→ **Excerpted passage**:
☆ ☆ ☆
38

I have an array of n different elements in javascript, I know there are n! possible ways to order these elements. I want to know what's the most effective (fastest) algorithm to generate all possible orderings of this array?

I have this code:

var swap = function(array, frstElm, scndElm) {

    var temp = array[frstElm];
    array[frstElm] = array[scndElm];
    array[scndElm] = temp;
}

var permutation = function(array, leftIndex, size) {

    var x;

    if(leftIndex === size) {

        temp = "";

        for (var i = 0; i < array.length; i++) {
            temp += array[i] + " ";
        }

        console.log("---------------> " + temp);

    } else {

        for(x = leftIndex; x < size; x++) {
            swap(array, leftIndex, x);
            permutation(array, leftIndex + 1, size);
            swap(array, leftIndex, x);
        }
    }
}

arrCities = ["Sidney", "Melbourne", "Queenstown"];
permutation(arrCities, 0, arrCities.length);

And it works, but I guess swapping every item to get the combinations is a bit expensive memory wise, I thought a good way of doing it is just focusing on the indexes of the array and getting all the permutations of the numbers, I'm wondering if there's a way of computing all of them without having to switch elements within the array? I guess recursively is possible to get all of them, I need help to do so.

So for example if I have:

arrCities = ["Sidney", "Melbourne", "Queenstown"];

I want the output to be:

[[012],[021],[102],[120],[201],[210]]

or:

[[0,1,2],
 [0,2,1],
 [1,0,2],
 [1,2,0],
 [2,0,1],
 [2,1,0]]

I'm reading this: http://en.wikipedia.org/wiki/Permutation#Algorithms_to_generate_permutations

But Wikipedia has never been good at explaining. I don't understand much of it, I have to say my math level isn't the best.

7
  • Please explain what you mean by "most effective". Fastest? Lowest memory usage?
    – Russbear
    Jun 1, 2016 at 22:54
  • There are not n! permutations, unless you are absolutely sure all n elements in the array are different from each other (or, better, discernible). If two elements are indistinguishable you already have less that n! permutations (in fact, you'll have permutations with repetitions).
☆ ☆ ☆
→ **Supplied records**:
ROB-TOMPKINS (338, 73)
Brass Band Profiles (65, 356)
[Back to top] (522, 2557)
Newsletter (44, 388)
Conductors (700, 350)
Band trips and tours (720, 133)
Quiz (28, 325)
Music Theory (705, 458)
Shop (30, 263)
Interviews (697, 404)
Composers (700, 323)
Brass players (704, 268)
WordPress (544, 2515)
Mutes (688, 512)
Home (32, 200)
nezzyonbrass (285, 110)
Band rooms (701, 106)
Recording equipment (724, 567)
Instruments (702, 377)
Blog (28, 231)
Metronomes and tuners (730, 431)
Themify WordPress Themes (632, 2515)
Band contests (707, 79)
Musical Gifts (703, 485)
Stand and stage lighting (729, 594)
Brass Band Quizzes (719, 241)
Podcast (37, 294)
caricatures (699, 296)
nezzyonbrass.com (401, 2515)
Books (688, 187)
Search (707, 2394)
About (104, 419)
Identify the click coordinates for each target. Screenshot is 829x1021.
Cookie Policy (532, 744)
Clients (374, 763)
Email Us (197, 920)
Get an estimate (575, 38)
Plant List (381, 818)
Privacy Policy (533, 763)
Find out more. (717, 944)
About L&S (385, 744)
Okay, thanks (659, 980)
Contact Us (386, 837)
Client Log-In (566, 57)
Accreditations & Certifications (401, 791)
☆ ☆ ☆
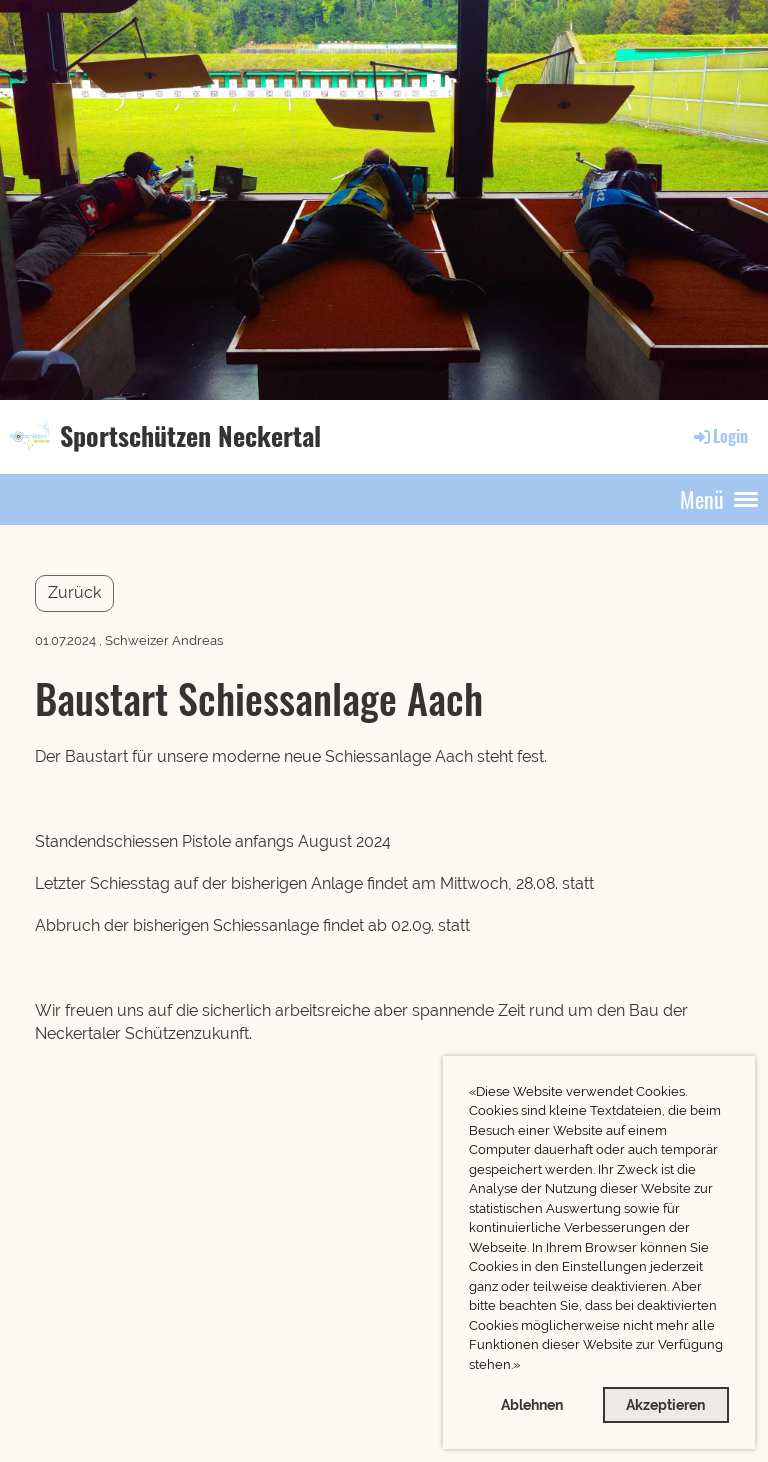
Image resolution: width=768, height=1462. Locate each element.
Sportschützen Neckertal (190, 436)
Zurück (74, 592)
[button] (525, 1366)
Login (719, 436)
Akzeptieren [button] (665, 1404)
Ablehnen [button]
☆ ☆ ☆
→ **Exercise details**: Using the comma-separated format from the forum thread on generating array permutations in JavaScript, list each index ordering that the asker wants as output.

→ **Problem solution**: [0,1,2], [0,2,1], [1,0,2], [1,2,0], [2,0,1], [2,1,0]